PAGE EXCERPT
□ □ □

Because of their proximity and similar sporting cultures, Canada and United States are frequent rivals in a wide variety of international sports.

Overall rivalry and the Olympic Games 
For both countries, the Soviet Union was often the common rival in most international competitions before 1991.  However, since the fall of the Soviet Union, the two neighbouring countries have been more heated rivals, especially in winter sports where the talent pools of the two countries are more evenly matched.  Although the United States has more medals than Canada in gold, silver, bronze, and total medals won throughout the history of the Winter Games, the gap has narrowed considerably over time. The rivalry is much more keenly felt by, and is often a source of angst for, Canadians, as a result of Canadian national teams being frequently humiliated by their American counterparts in most sports. 

In summer sports, the Canada-USA rivalry is more muted as the United States dominates. The United States' closest rival at the Summer Olympics is now China. All time, the United States is the number one ranked country in gold, silver, bronze, and total medals won.

In the run-up to the 1998 Winter Olympics, Los Angeles Times columnist Mike Penner named Canada the United States' most important rival, especially in hockey. and USA Today ran the headline "Cold War now means Canada", with Canadian columnist Terry Jones reporting that the Canadian Olympic team approved of the comments and shared the news clippings around the athlete's village in Nagano.

In the Winter Olympics, both the United States and Canada have won the medal table once, while the US is ranked second in the all time Winter Olympic table, with Canada ranked fifth. In the Summer Olympics, the United States has won the medal count 18 times, compared to zero for Canada. The United States is ranked number 1 in the all time Summer Olympic medal table, while Canada is ranked number 20. 

Based on results in Olympics, World Championships, and other major competitions for respective sports, the United States is more successful than Canada in American football, baseball, basketball, soccer, tennis, golf, swimming, athletics, boxing, lacrosse, shooting, diving, wrestling, rowing, gymnastics, sailing, cycling, weightlifting, water polo, archery, equestrian, volleyball, beach volleyball, fencing, triathlon, judo, taekwondo, figure skating, snowboarding, speed skating, alpine skiing, and bobsleigh among others, while Canada is better all time in ice hockey, curling and rugby. The United States is the most successful nation in the world in sports.

Baseball 
It was considered a major upset when Canada defeated the United States in the 2006 World Baseball Classic, which some commentators called a "Miracle on Dirt", reference to the Miracle on Ice when the US national hockey team beat the USSR in 1980. 

The United States beat Canada in the 2009 World Baseball Classic in Toronto. The United States also beat Canada in the 2013 World Baseball Classic. The United States beat Canada again in the 2017 World Baseball Classic, by a score of 8-0. The United States once again beat Canada in the 2023 World Baseball Classic, this time by a score of 12-1, in a game that was ended after 7 innings due to the 10 run mercy rule. Although there are only two Canadians in the U.S. Hall of Fame (Ferguson Jenkins and Larry Walker), three different Canadian players have been named MVP of either the National or American League since 1997 (Larry Walker, NL, 1997; Justin Morneau, AL, 2006; Joey Votto, NL, 2010). The United States is ranked second in the WBSC World Rankings while Canada placed 8th.

□ □ □

YOUR TASKS
**a.** Answer these questions about the Canada–US sports rivalry article.
(i) Which columnist named Canada the United States' most important rival ahead of the 1998 Winter Olympics, and for which paper did he write?
(ii) By what score did the United States beat Canada in the 2023 World Baseball Classic?
(iii) Where does Canada rank in the all-time Summer Olympic medal table?
**b.** List every year in which, according to the Canada–US sports rivalry article, the United States beat Canada in the World Baseball Classic.
**c.** Carry on the Canada–US sports rivalry article from its final sentence, on the WBSC World Rankings.

Stored entries
□ □ □

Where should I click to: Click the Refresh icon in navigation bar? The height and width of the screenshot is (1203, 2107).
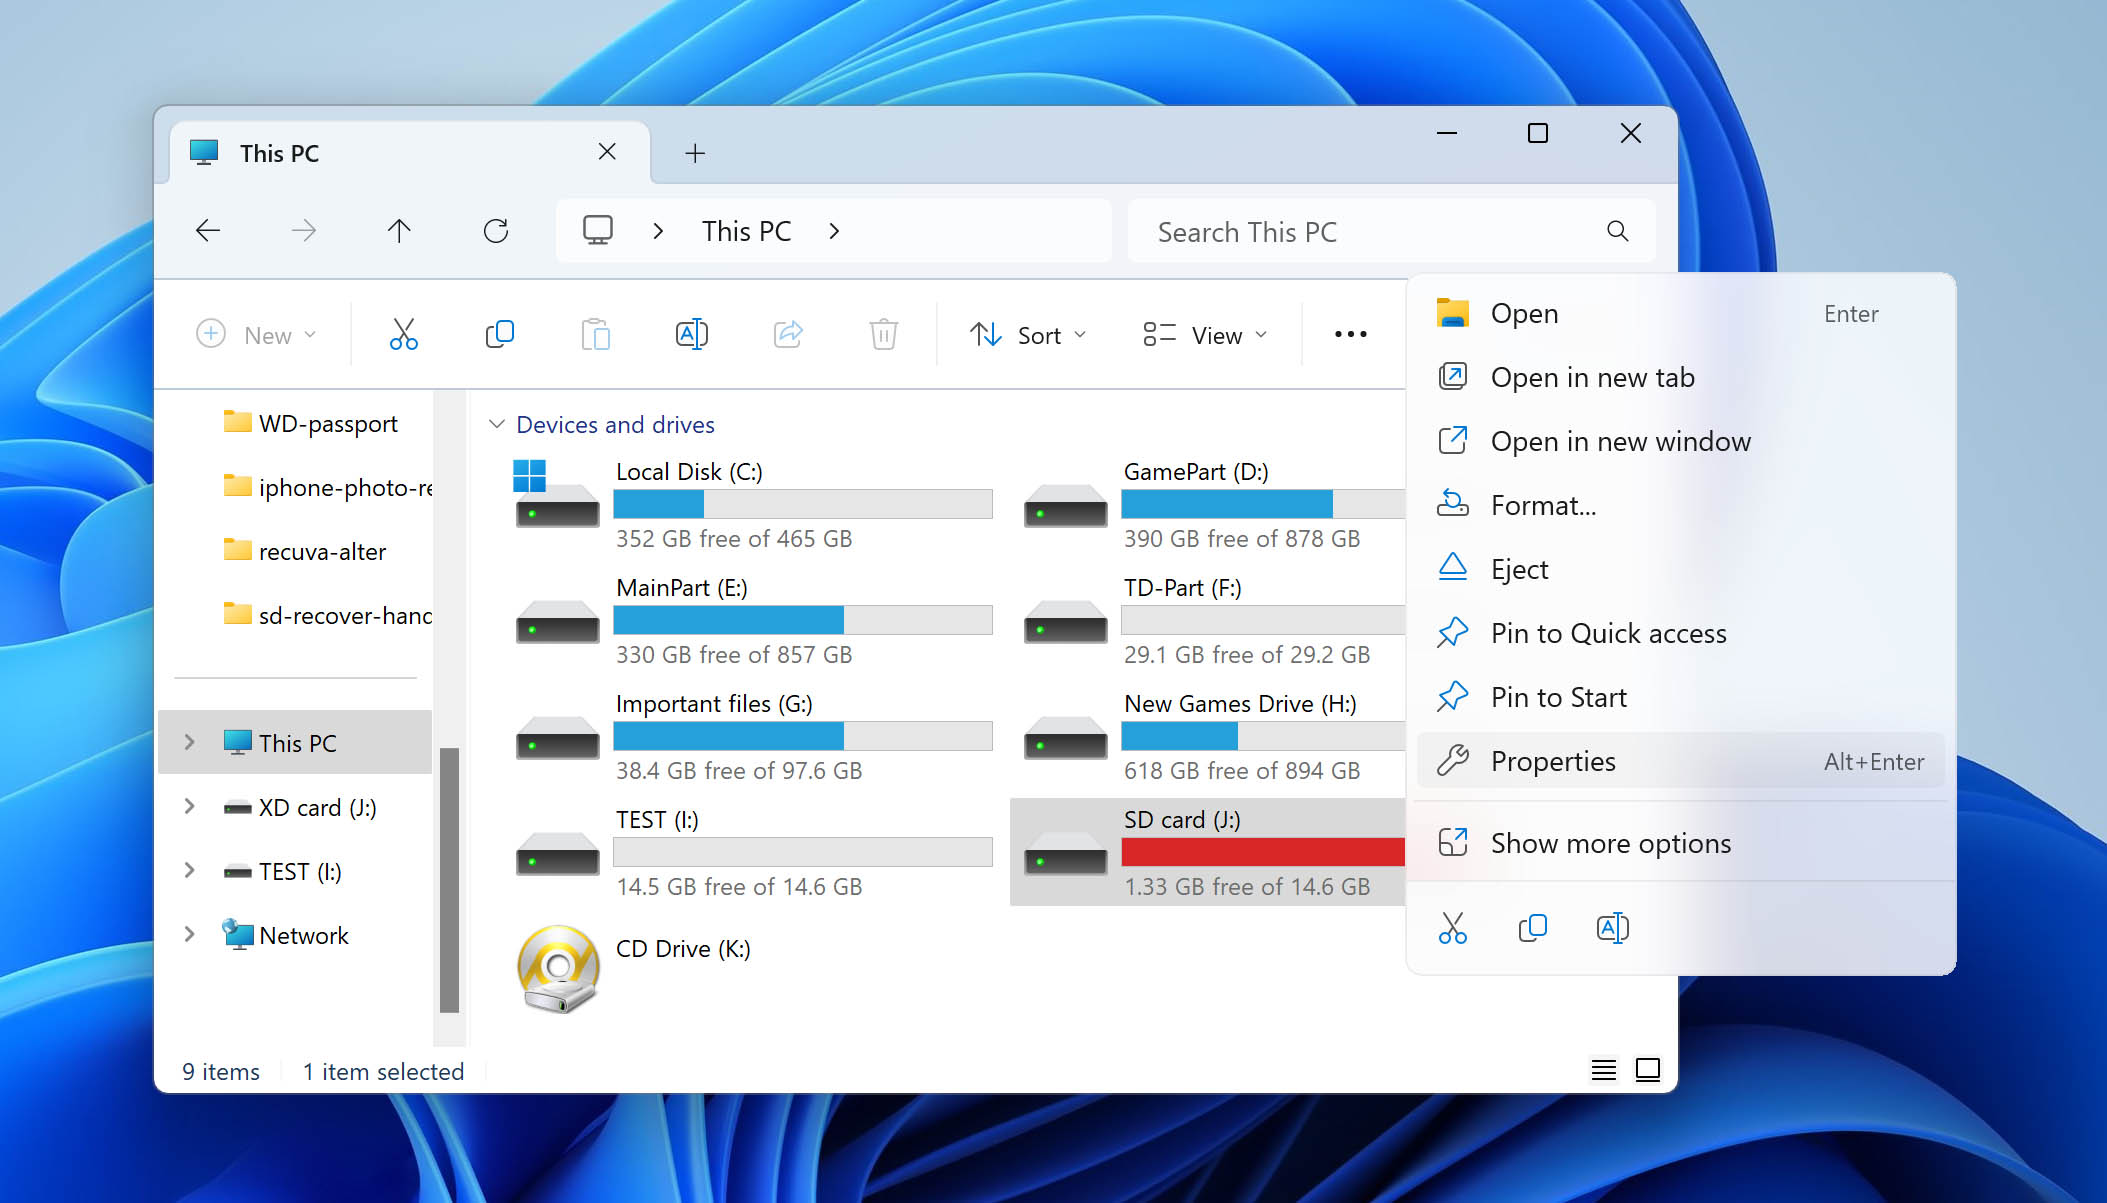pos(495,230)
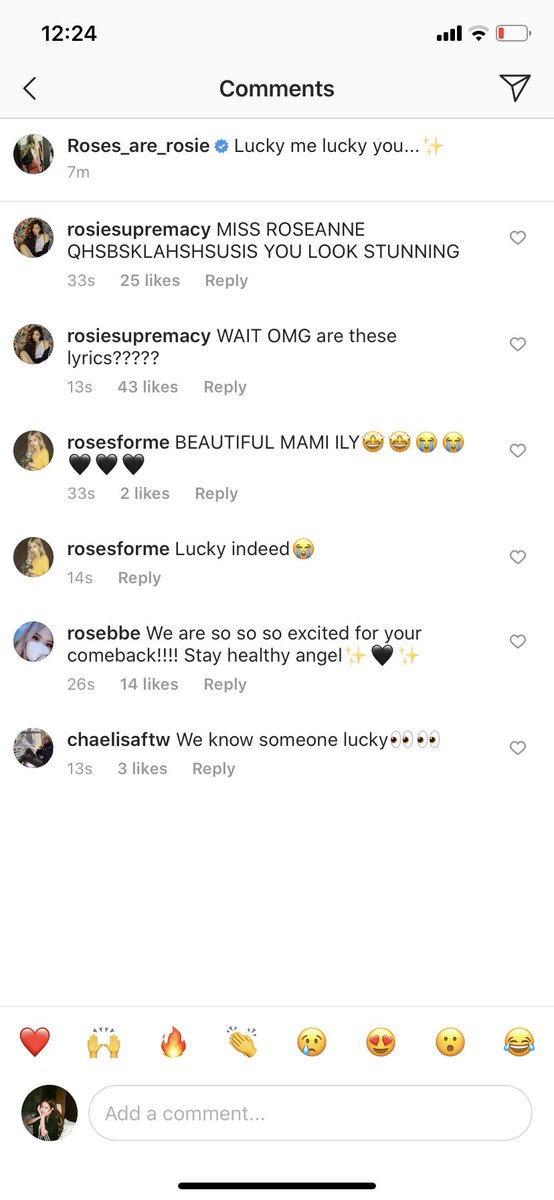Insert laughing tears emoji reaction
Image resolution: width=554 pixels, height=1200 pixels.
(x=518, y=1042)
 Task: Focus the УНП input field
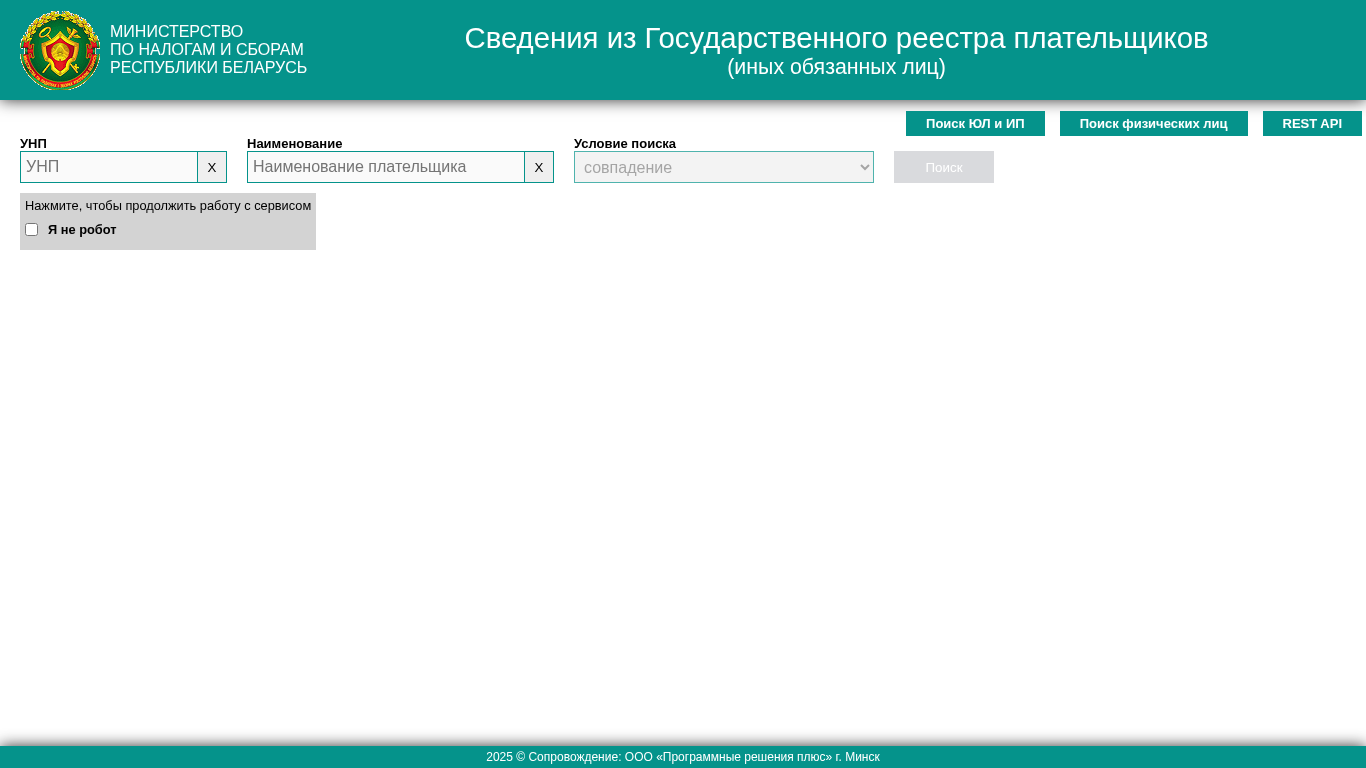(x=109, y=167)
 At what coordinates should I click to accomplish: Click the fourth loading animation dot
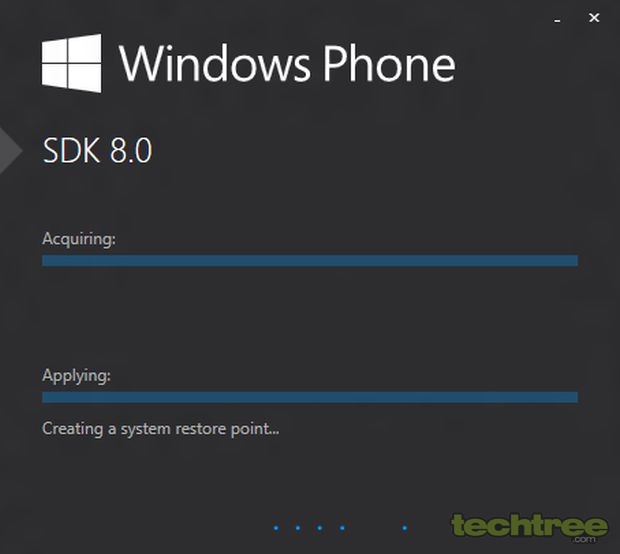click(342, 528)
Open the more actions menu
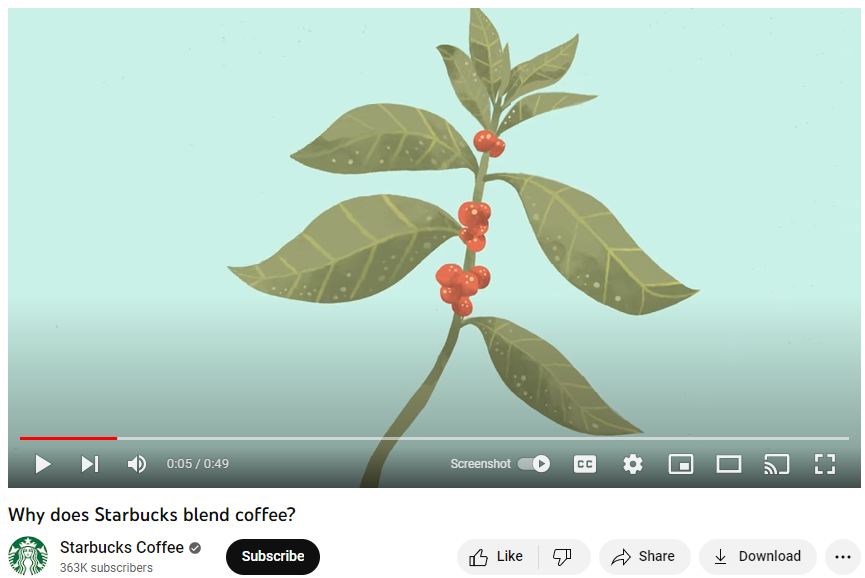 (x=843, y=556)
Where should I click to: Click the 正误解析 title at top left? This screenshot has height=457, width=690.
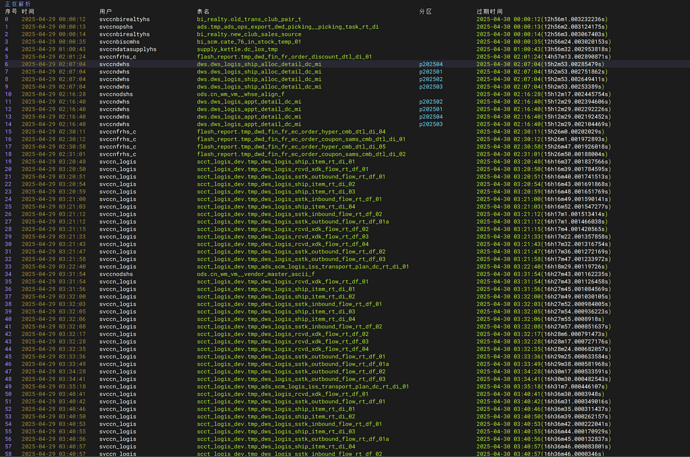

□ □ □

ANSWERS PROVIDED
**a.**
(i) Mike Penner of the Los Angeles Times
(ii) 12-1
(iii) 20th

**b.** 2009, 2013, 2017, 2023

**c.**
Cricket 
While cricket is not among the most popular sports in either country, they have the distinction of having played against each other in the first ever international match of any sport in 1844.

Ice hockey
For both genders and at all ages groups, Canada - US games are among the most important in international hockey.  Since the decline of the Soviet Union in 1991, this rivalry has certainly been one of the most passionate of all.

Men's

Ice hockey is by far the most competitive sport between the two countries. The two teams have been close rivals since the early days of international hockey, facing each other for the gold medal at the first Olympic hockey tournament in 1920. The US was not able to defeat Canada until the 1960 Winter Olympics, and achieved their most recent victory at the 1980 Olympics. However, during the 1991 Canada Cup, American defense man Gary Suter cross-checked and injured Canadian superstar Wayne Gretzky, creating a feeling of animosity among Canadian fans. In 1996, the United States won a victory during a best-on-best men's tournament by defeating Canada at the 1996 World Cup of Hockey on Canadian soil in Montreal. Canada took revenge by beating the US for the Gold again at the 2002 Olympics on American soil in Salt Lake City. During their next Olympic match, Canada defeated the US in a gold medal game at the 2010 Olympics on Canadian soil in Vancouver, after the United States shocked Canada in the group stage of the tournament.  The two teams faced off against each other in the 2014 Olympics in Sochi's semi-final for the right to go to the gold medal game, which Canada once again won. Most recently, the US and Canada faced off against each other in the 2022 Olympics in the group stage, which the US won 4-2. Neither the US nor Canada used NHL players in the 2022 tournament, so the result did not have the same importance as the 2010 and 2014 matches between the two nations did.

Junior

The two countries are perennial rivals at the World Junior Championships for players under 20 years of age. Overall, Canada holds a total of 18 gold medals, while the United States holds five gold medals. Since 2010 both the U.S. and Canada have won 4 World Junior Championships.

Women's

Canada and the U.S. have faced each other in the championship game of nearly every Olympics and World Championships since the beginning of international play. Few of Canada's and the U.S.'s losses have been to teams outside their rivalry. After an American victory during the 1998 Nagano Olympics, the Canadian Olympic team won the next four gold medals; the USA won the most recent gold medal after a penalty shootout in the 2018 final. United States has won 4 championships in a row. The United States lost to team Canada 2-1 while outshooting the Canadians 45-23 in a group stage matchup in the 2018 Olympic games. During the 2002 USA vs Canada ice hockey match for women's gold, Canada won. However, at the World Championships, the rivalry has recently been dominated by the USA who have won 7 of the last 9 World Championships.

Lacrosse

Field

Men's
No team other than Canada or the US has ever won the World Lacrosse Championship.  The US has ten championships, and Canada has three.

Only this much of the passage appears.